A new study, published in the journal Science Advances, supports the suggestion that meteorites brought important molecules to Earth that helped pave the way for the evolution of life.
Dr Ashley King, who co-led the study and is an expert on meteorites at the Natural History Museum (NHM), says in a statement: “The Winchcombe meteorite is incredibly well preserved and contains all the ingredients that could begin to create an environment suitable for life to evolve inside.
“The composition of its waters, on the basis of hydrogen isotopes, is very similar to what we see in the Earth’s oceans, while within it there are also amino acids, which are used to build DNA.”
“We know it wasn’t contaminated, so this research adds weight to theories that carbonaceous asteroids were important in bringing these particles to Earth after it formed.”
While the Winchcombe meteorite may have fallen to Earth in Gloucestershire, its origins lie more than 300 million kilometers away. The number of cameras that captured the meteorite’s fall to Earth allowed scientists to trace its trajectory back to its original location in the asteroid belt.
For millions of years, the meteorite was part of a larger asteroid orbiting between Mars and Jupiter. It shows evidence of exposure to the sun’s solar wind, indicating that it spent some of that time on the asteroid’s surface.

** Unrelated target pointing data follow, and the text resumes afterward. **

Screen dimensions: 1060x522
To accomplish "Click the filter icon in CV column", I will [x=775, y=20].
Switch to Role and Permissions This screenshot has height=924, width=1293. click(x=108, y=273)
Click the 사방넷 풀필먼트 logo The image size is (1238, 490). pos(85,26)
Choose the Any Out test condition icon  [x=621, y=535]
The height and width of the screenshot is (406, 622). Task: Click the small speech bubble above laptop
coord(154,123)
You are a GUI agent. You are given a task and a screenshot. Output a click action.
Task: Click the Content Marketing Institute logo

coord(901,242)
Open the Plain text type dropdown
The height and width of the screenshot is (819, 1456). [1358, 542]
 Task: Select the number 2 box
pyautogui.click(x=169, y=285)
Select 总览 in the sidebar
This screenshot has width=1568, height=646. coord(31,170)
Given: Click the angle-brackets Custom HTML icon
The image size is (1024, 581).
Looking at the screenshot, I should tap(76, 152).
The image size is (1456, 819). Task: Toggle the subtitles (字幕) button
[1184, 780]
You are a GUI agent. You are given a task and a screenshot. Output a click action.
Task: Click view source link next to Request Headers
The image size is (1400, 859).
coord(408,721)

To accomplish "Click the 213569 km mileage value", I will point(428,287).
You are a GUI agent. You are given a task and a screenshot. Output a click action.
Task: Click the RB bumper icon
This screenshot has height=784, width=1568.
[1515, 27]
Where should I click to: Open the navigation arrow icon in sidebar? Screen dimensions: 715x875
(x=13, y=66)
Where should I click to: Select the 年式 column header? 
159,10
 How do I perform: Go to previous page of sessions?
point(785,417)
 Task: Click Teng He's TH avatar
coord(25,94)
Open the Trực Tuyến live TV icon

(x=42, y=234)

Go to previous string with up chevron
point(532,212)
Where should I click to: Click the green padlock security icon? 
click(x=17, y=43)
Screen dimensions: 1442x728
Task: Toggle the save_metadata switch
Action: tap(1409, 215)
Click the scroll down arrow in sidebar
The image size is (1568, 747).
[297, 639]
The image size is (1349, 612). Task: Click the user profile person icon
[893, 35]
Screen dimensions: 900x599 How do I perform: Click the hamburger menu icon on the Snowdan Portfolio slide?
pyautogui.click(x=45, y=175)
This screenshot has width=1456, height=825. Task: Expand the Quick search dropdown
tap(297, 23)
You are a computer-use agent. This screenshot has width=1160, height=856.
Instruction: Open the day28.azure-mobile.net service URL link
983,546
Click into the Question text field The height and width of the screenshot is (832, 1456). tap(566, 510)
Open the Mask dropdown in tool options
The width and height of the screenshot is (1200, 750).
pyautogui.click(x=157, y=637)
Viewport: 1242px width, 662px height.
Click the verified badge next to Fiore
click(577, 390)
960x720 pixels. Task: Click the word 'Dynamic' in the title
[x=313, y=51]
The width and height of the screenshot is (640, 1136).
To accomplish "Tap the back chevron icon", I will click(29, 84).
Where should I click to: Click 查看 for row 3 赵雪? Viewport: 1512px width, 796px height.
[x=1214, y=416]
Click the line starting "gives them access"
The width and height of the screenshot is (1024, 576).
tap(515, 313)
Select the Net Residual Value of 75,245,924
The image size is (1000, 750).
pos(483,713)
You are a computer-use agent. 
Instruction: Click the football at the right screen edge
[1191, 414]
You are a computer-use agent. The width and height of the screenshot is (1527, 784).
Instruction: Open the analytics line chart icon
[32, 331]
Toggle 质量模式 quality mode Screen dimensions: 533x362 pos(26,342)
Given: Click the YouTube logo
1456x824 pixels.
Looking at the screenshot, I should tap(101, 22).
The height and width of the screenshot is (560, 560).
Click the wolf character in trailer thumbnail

Less than 300,000 years ago, that all changed when a collision in the asteroid belt ripped through the rock and catapulted the meteorite into near-Earth space. At the time of their formation, it is estimated that they weighed around 30 kilograms, or the equivalent of about six kittens.
Soon, it ended up in an orbit 116 million kilometers from the Sun, about 300 times the distance between the Earth and the Moon.
“We found that it didn’t pass particularly close to the Sun compared to other asteroids, and that it’s only been traveling for 300,000 years, which is really fast,” Ashley explains.
“However, because Winchcombe is a really fragile type of meteorite known as a carbonaceous chondrite, it won’t make it to Earth if it doesn’t get there quickly, and it will either fall into the sun or break apart.”
Winchcombe’s orbit was not perfectly circular, which meant that it was sometimes closer to the sun and sometimes farther away. At the edge of its orbit, it was about the same distance as Earth is from the Sun, and on February 28, 2021, the two objects finally made contact.
Caught in Earth’s gravity, the meteorite exited orbit and streaked across the sky as it fell to Earth. It traveled at about 13.5 kilometers per second as it fell, which is about 15 times faster than a rifle bullet, but still the slowest speed on record for any such meteor.
Most of its mass burned up as it passed through the atmosphere, fragmenting it into pieces and raining down on and around the town of Winchcombe. About a pound of the meteorite was eventually recovered, which is close to the estimated mass of the fragments that were supposed to survive.
“We’ve been lucky with Winchcombe in many ways,” Ashley adds. “The UK should expect two or three small meteorites each year, but these often land somewhere they can’t get to.”
“The fact that it fell on a very clear night, and in an area monitored by cameras, allowed us to quickly locate it. It was also a dry week, ensuring that it could be packed quickly without being too disturbed by the Earth’s atmosphere.”